-- Exercise directions --
All lines in the data that hold the word "agent" need copying.

-- Input data --
^^^^^^^^^^^^^^^^
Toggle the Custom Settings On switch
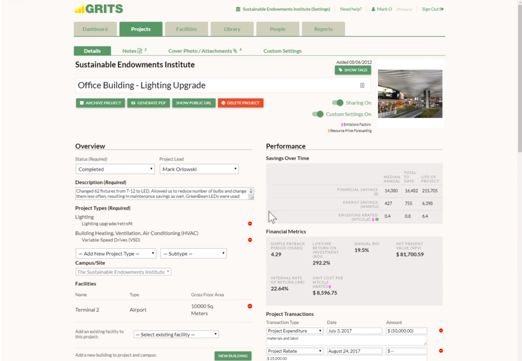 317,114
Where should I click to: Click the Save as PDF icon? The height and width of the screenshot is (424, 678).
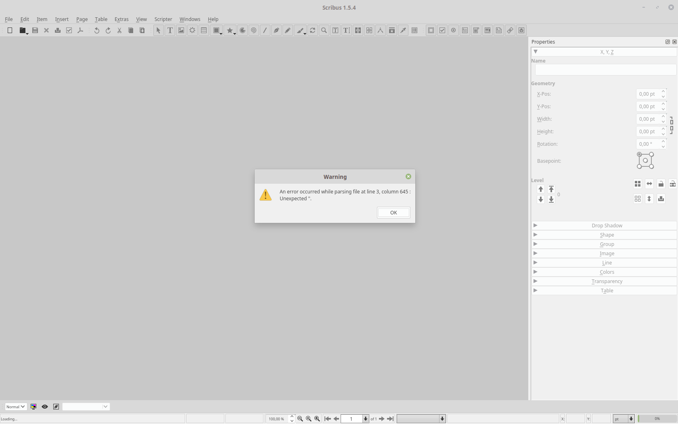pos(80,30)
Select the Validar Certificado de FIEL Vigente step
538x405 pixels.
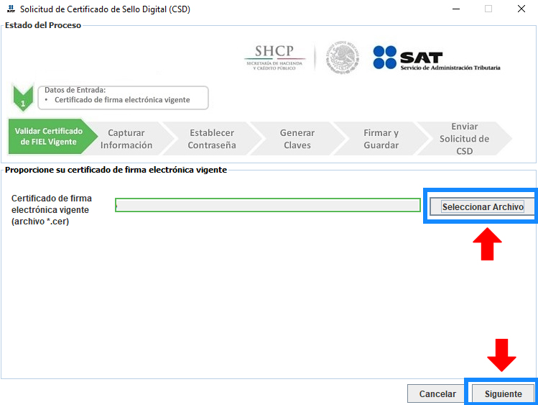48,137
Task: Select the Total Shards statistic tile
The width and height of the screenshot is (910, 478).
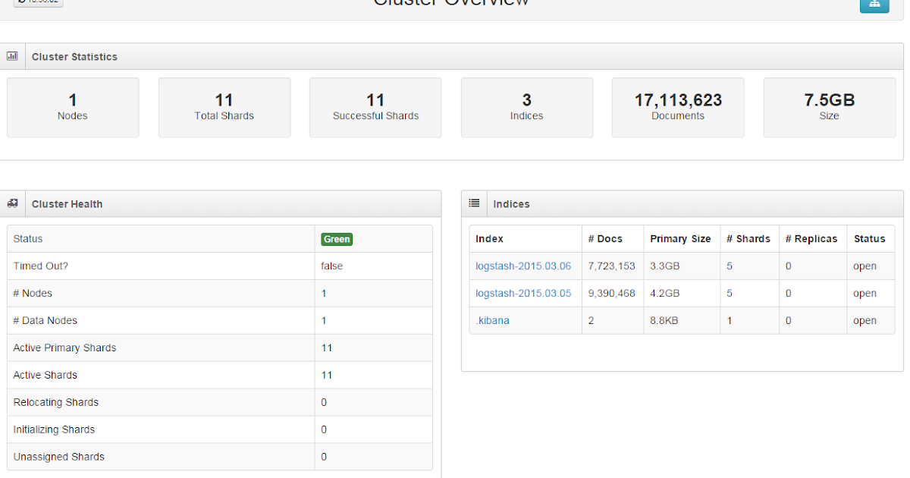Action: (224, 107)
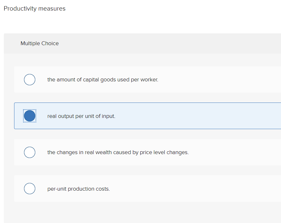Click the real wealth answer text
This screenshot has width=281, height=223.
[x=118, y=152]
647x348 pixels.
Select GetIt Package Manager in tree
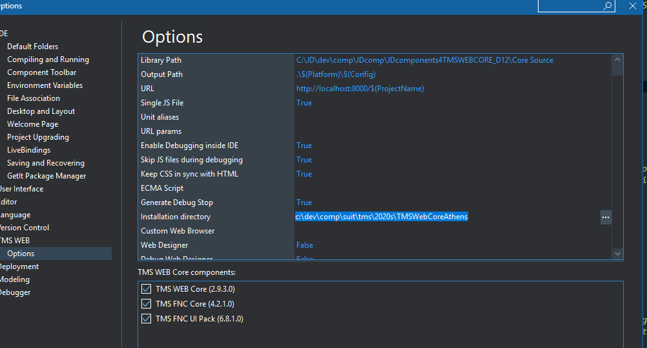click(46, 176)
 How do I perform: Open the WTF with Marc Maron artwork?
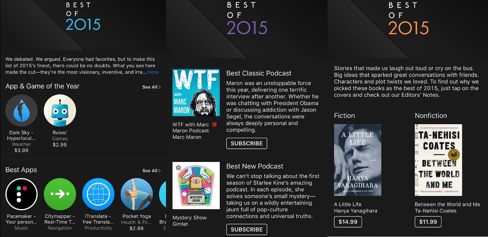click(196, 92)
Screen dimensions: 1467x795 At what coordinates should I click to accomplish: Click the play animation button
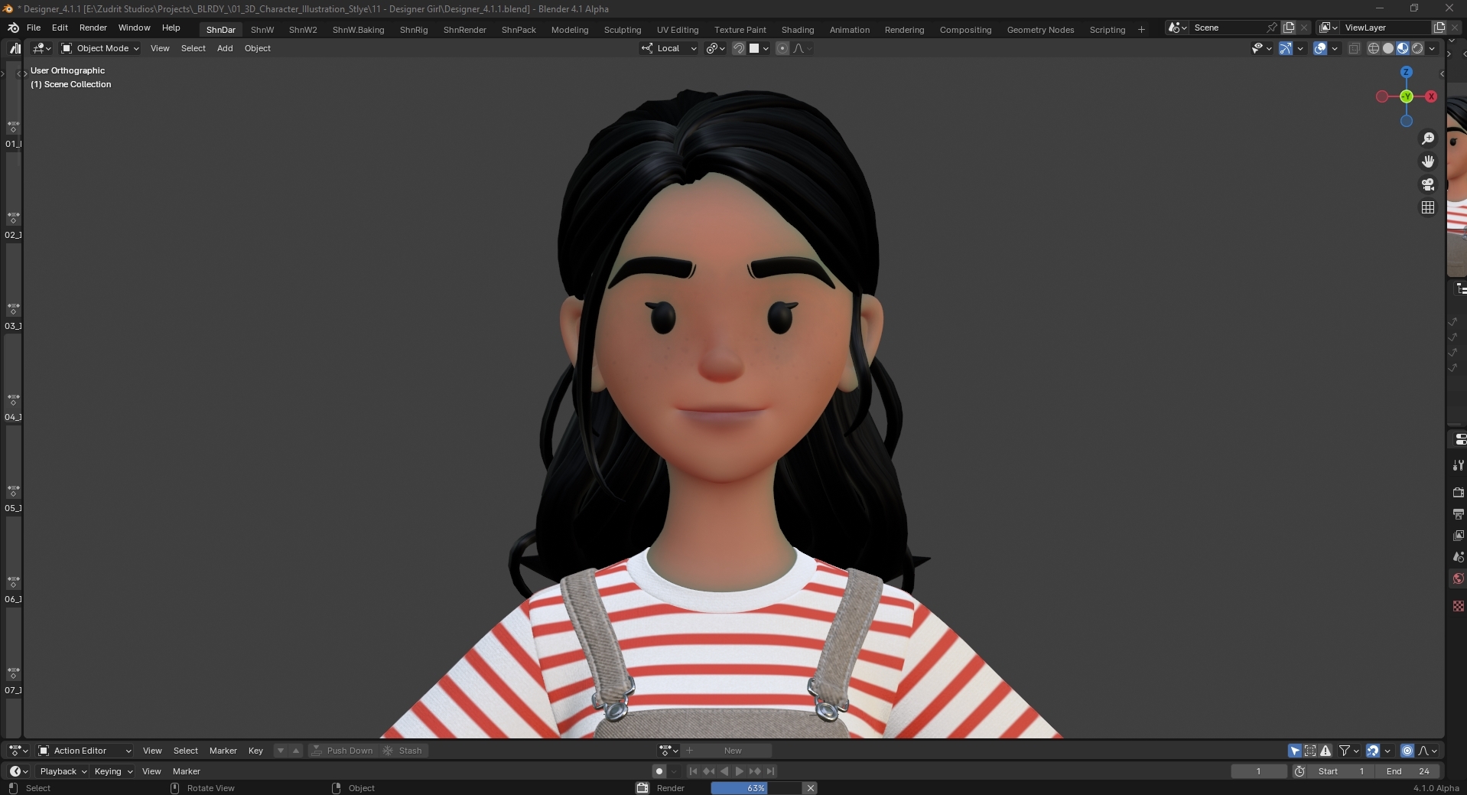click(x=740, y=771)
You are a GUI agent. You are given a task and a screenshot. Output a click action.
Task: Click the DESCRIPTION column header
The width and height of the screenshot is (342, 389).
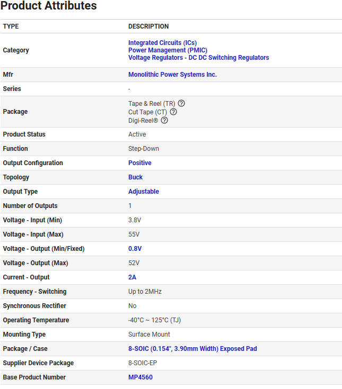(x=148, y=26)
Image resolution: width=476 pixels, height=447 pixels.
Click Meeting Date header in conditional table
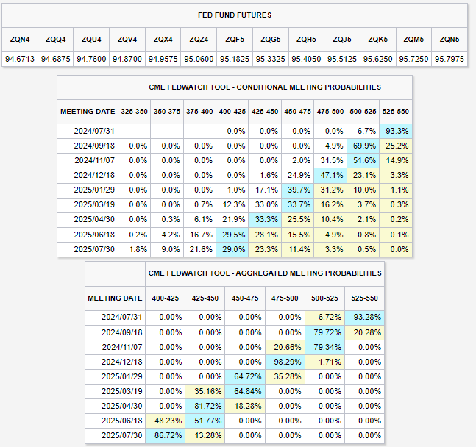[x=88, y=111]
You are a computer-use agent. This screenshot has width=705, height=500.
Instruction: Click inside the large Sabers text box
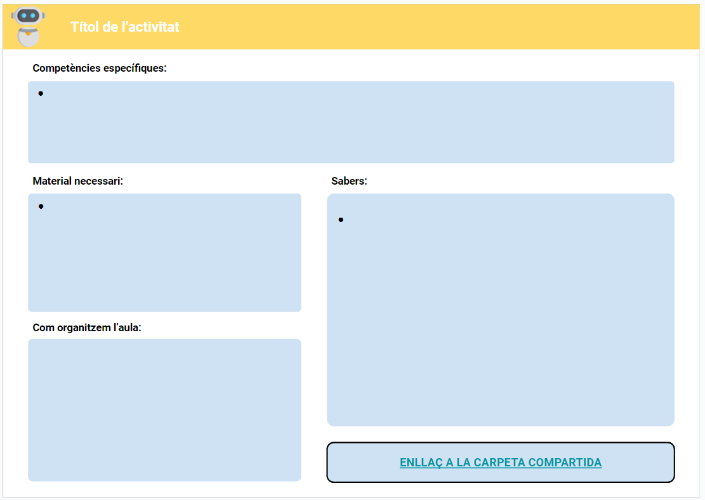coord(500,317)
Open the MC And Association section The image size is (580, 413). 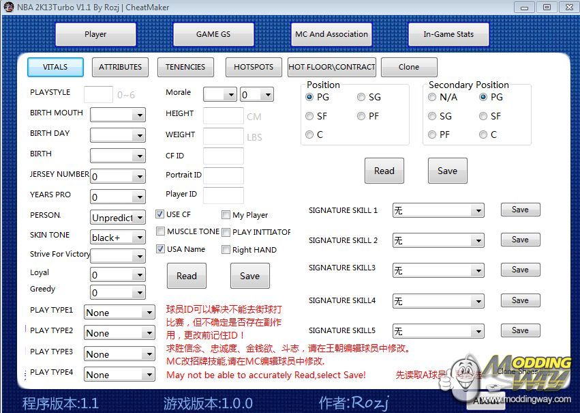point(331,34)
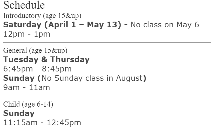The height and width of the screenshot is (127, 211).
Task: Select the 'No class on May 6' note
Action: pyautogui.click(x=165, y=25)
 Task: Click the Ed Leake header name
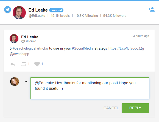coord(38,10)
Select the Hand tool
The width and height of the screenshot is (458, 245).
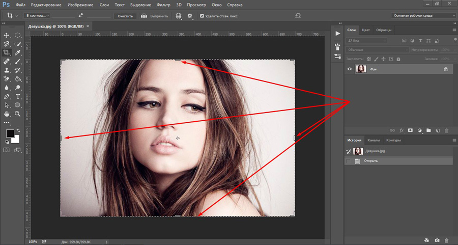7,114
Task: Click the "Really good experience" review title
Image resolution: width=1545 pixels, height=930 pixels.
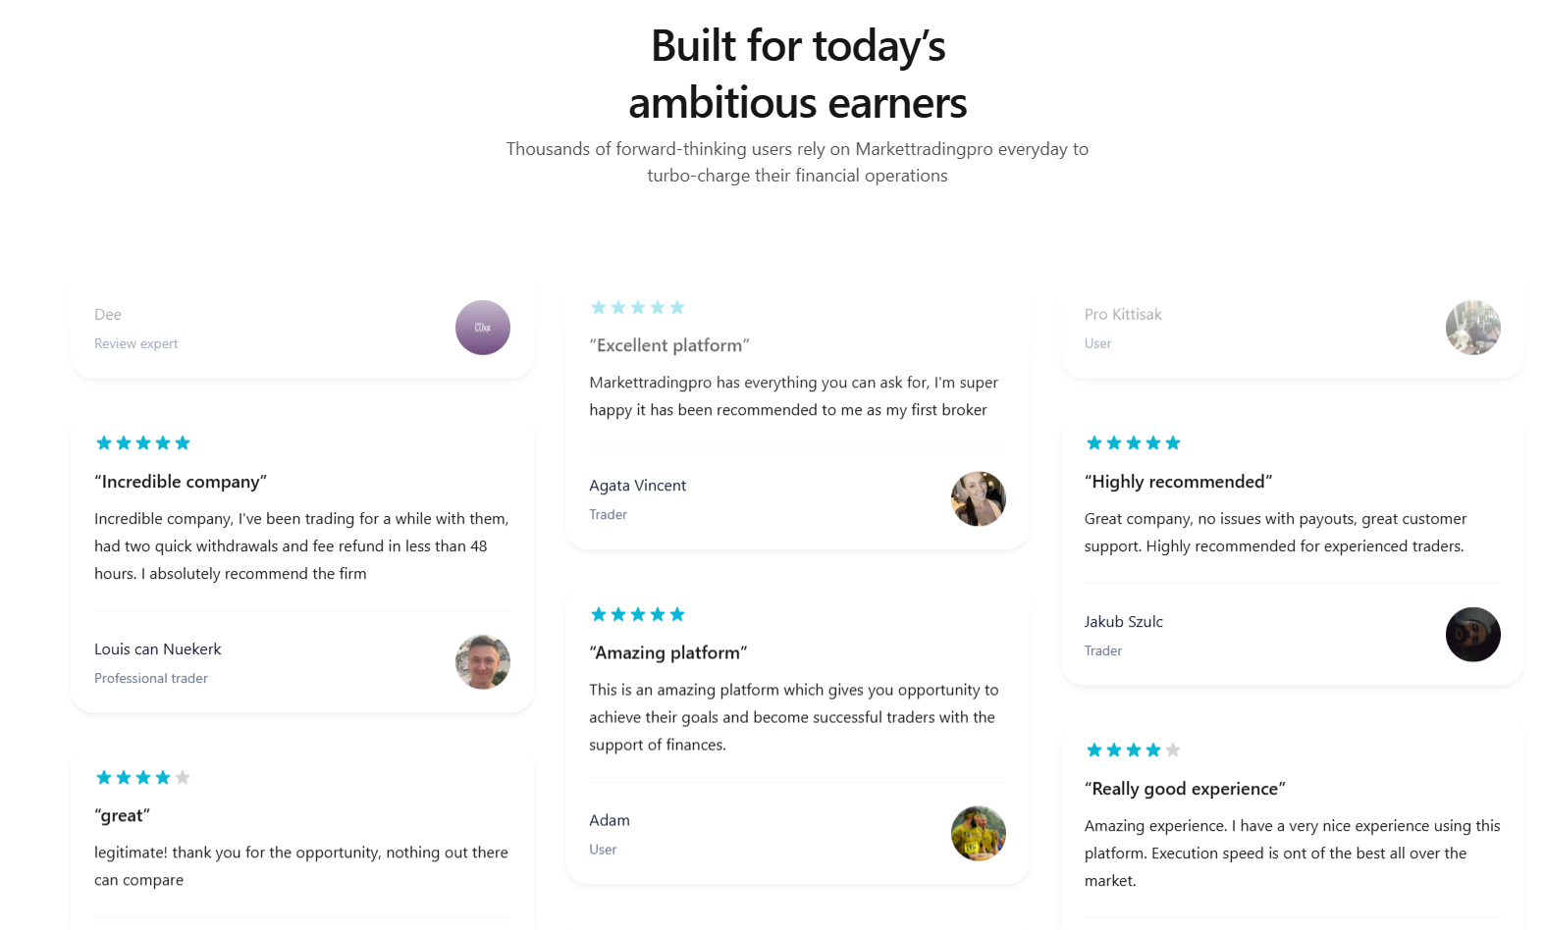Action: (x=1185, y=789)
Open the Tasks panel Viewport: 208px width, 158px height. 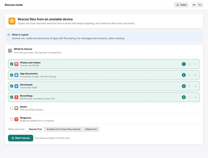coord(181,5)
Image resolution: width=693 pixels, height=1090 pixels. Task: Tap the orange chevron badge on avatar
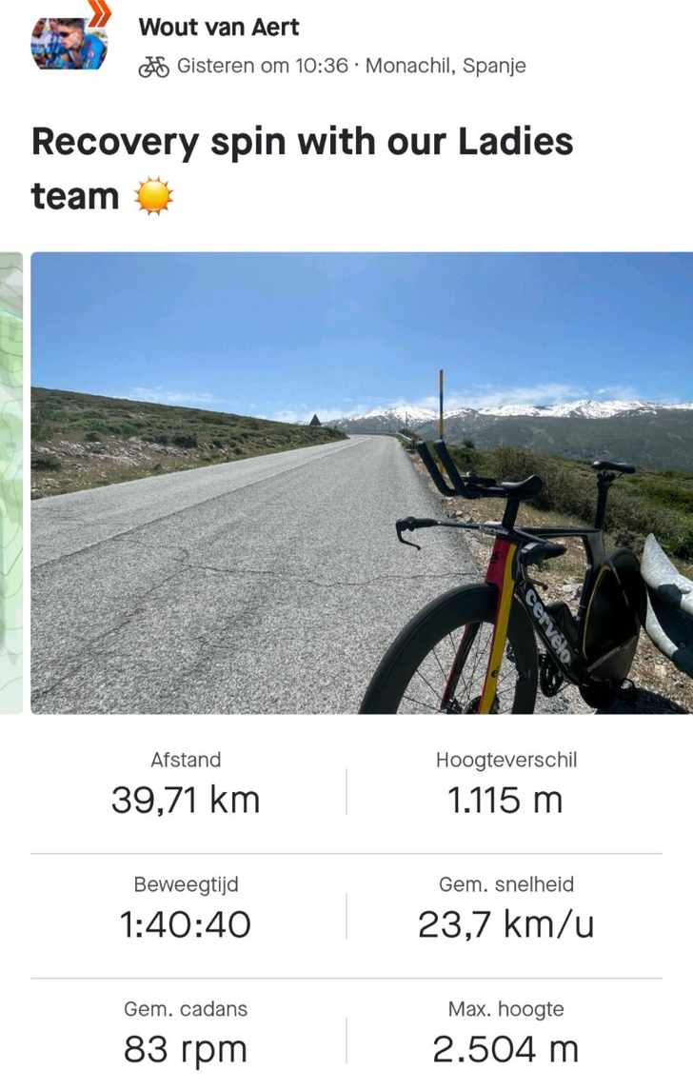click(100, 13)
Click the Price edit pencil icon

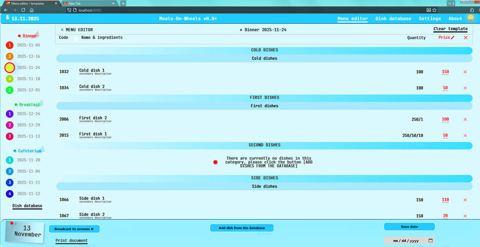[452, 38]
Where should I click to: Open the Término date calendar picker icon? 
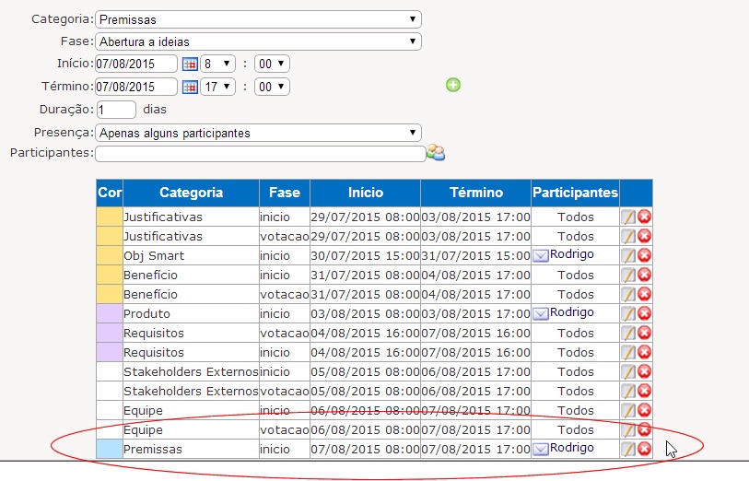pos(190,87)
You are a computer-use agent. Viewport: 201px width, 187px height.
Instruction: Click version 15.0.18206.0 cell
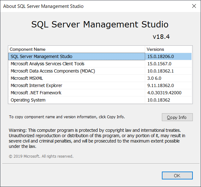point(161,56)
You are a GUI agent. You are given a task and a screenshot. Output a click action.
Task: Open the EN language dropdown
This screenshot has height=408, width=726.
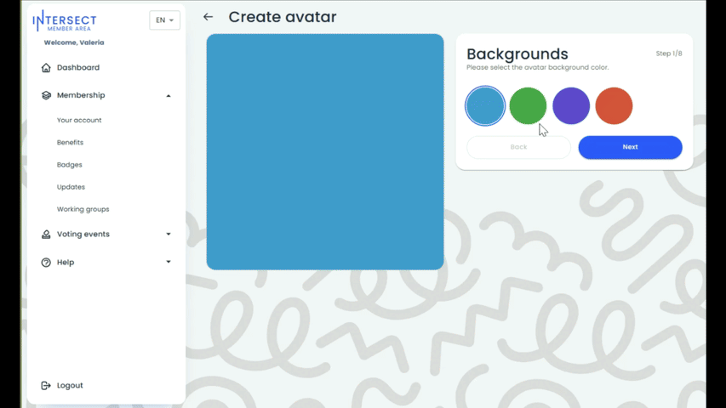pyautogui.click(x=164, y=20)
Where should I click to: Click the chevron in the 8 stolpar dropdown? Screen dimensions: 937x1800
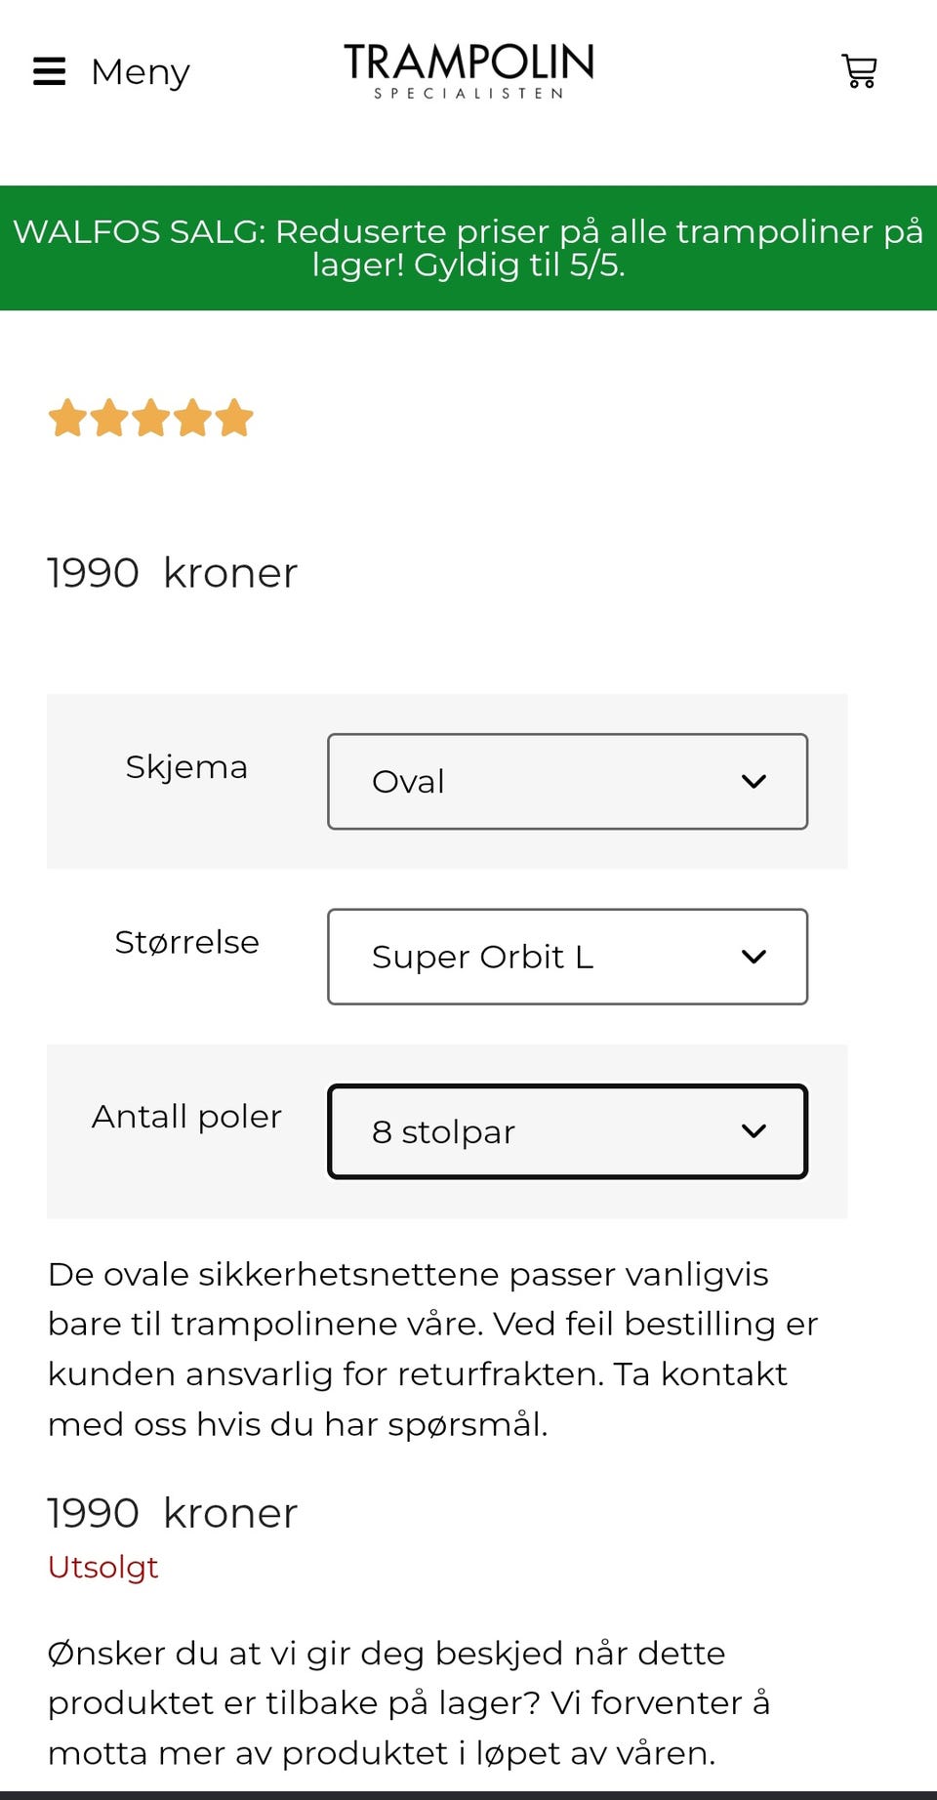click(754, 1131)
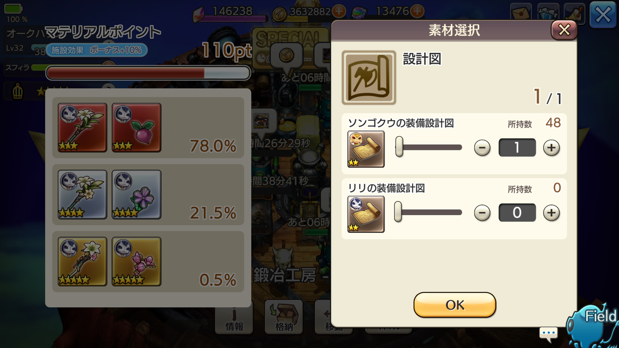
^^^^^^^^^^^^^^^^
-- Your solution --
You are a GUI agent. You are given a task and a screenshot. Output a click action.
You are a computer-use agent. This screenshot has width=705, height=500.
You are a computer-use agent. Viewport: 201px width, 187px height.
You are a GUI agent. You are given a task and a screenshot. Output a click action.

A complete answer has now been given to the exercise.